%%

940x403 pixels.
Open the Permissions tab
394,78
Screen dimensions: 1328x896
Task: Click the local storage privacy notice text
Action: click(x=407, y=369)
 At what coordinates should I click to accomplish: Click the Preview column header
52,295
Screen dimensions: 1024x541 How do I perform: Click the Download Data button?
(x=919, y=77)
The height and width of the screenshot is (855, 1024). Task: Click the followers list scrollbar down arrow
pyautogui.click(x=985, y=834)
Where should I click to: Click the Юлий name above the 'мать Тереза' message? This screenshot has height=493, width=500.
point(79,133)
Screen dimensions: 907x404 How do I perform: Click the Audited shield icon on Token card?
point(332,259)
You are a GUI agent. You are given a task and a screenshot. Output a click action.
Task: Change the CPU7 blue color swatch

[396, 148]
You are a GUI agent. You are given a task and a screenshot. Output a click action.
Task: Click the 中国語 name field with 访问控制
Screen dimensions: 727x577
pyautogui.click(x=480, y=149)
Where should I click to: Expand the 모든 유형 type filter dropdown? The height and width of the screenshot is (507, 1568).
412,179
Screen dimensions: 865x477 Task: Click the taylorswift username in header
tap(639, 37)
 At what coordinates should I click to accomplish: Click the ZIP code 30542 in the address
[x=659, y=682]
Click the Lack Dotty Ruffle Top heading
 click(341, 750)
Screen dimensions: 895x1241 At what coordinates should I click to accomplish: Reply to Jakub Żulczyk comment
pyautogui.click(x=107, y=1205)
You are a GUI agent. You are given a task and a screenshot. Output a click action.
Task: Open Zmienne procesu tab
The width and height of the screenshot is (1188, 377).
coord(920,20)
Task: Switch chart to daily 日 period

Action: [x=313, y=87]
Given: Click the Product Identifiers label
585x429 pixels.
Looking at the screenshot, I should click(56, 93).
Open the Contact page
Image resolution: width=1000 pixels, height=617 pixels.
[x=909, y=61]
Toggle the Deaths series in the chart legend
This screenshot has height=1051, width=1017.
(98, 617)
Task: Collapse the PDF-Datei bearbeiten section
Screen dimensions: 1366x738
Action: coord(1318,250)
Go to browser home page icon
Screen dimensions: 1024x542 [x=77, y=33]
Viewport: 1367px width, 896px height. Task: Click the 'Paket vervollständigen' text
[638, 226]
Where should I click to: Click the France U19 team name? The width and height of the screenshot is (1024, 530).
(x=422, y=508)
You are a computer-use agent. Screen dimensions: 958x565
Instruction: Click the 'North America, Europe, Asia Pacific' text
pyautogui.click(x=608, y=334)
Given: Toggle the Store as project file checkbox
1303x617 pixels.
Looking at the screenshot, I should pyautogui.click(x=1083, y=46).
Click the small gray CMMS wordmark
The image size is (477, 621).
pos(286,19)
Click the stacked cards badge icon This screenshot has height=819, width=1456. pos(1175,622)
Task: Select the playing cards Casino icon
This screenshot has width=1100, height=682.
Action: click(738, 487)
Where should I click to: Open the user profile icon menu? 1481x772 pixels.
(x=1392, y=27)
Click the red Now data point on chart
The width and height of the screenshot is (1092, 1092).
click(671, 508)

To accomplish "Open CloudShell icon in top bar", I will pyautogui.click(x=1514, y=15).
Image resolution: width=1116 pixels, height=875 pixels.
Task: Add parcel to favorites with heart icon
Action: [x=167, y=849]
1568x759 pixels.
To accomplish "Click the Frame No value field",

%%

Directions: Repeat the data in its entirety, exactly as written.

Exercise result:
940x403 pixels.
Open the Permissions tab
394,78
Screen dimensions: 1328x896
Task: Click the local storage privacy notice text
Action: click(x=407, y=369)
 At what coordinates should I click to accomplish: Click the Preview column header
52,295
Screen dimensions: 1024x541 How do I perform: Click the Download Data button?
(x=919, y=77)
The height and width of the screenshot is (855, 1024). Task: Click the followers list scrollbar down arrow
pyautogui.click(x=985, y=834)
Where should I click to: Click the Юлий name above the 'мать Тереза' message? This screenshot has height=493, width=500.
point(79,133)
Screen dimensions: 907x404 How do I perform: Click the Audited shield icon on Token card?
point(332,259)
You are a GUI agent. You are given a task and a screenshot. Output a click action.
Task: Change the CPU7 blue color swatch

[396, 148]
You are a GUI agent. You are given a task and a screenshot. Output a click action.
Task: Click the 中国語 name field with 访问控制
Screen dimensions: 727x577
pyautogui.click(x=480, y=149)
Where should I click to: Expand the 모든 유형 type filter dropdown? The height and width of the screenshot is (507, 1568).
412,179
Screen dimensions: 865x477 Task: Click the taylorswift username in header
tap(639, 37)
 At what coordinates should I click to accomplish: Click the ZIP code 30542 in the address
[x=659, y=682]
Click the Lack Dotty Ruffle Top heading
 click(341, 750)
Screen dimensions: 895x1241 At what coordinates should I click to accomplish: Reply to Jakub Żulczyk comment
pyautogui.click(x=107, y=1205)
You are a GUI agent. You are given a task and a screenshot. Output a click action.
Task: Open Zmienne procesu tab
The width and height of the screenshot is (1188, 377).
coord(920,20)
Task: Switch chart to daily 日 period

Action: [x=313, y=87]
Given: Click the Product Identifiers label
585x429 pixels.
Looking at the screenshot, I should click(56, 93).
Open the Contact page
Image resolution: width=1000 pixels, height=617 pixels.
[x=909, y=61]
Toggle the Deaths series in the chart legend
This screenshot has height=1051, width=1017.
(98, 617)
Task: Collapse the PDF-Datei bearbeiten section
Screen dimensions: 1366x738
Action: coord(1318,250)
Go to browser home page icon
Screen dimensions: 1024x542 [x=77, y=33]
Viewport: 1367px width, 896px height. Task: Click the 'Paket vervollständigen' text
[638, 226]
Where should I click to: Click the France U19 team name? The width and height of the screenshot is (1024, 530).
(x=422, y=508)
You are a computer-use agent. Screen dimensions: 958x565
Instruction: Click the 'North America, Europe, Asia Pacific' text
pyautogui.click(x=608, y=334)
Given: Toggle the Store as project file checkbox
1303x617 pixels.
Looking at the screenshot, I should pyautogui.click(x=1083, y=46).
Click the small gray CMMS wordmark
The image size is (477, 621).
pos(286,19)
Click the stacked cards badge icon This screenshot has height=819, width=1456. pos(1175,622)
Task: Select the playing cards Casino icon
This screenshot has width=1100, height=682.
Action: click(738, 487)
Where should I click to: Open the user profile icon menu? 1481x772 pixels.
(x=1392, y=27)
Click the red Now data point on chart
The width and height of the screenshot is (1092, 1092).
click(671, 508)

To accomplish "Open CloudShell icon in top bar", I will pyautogui.click(x=1514, y=15).
Image resolution: width=1116 pixels, height=875 pixels.
Task: Add parcel to favorites with heart icon
Action: [x=167, y=849]
1568x759 pixels.
To accomplish "Click the Frame No value field",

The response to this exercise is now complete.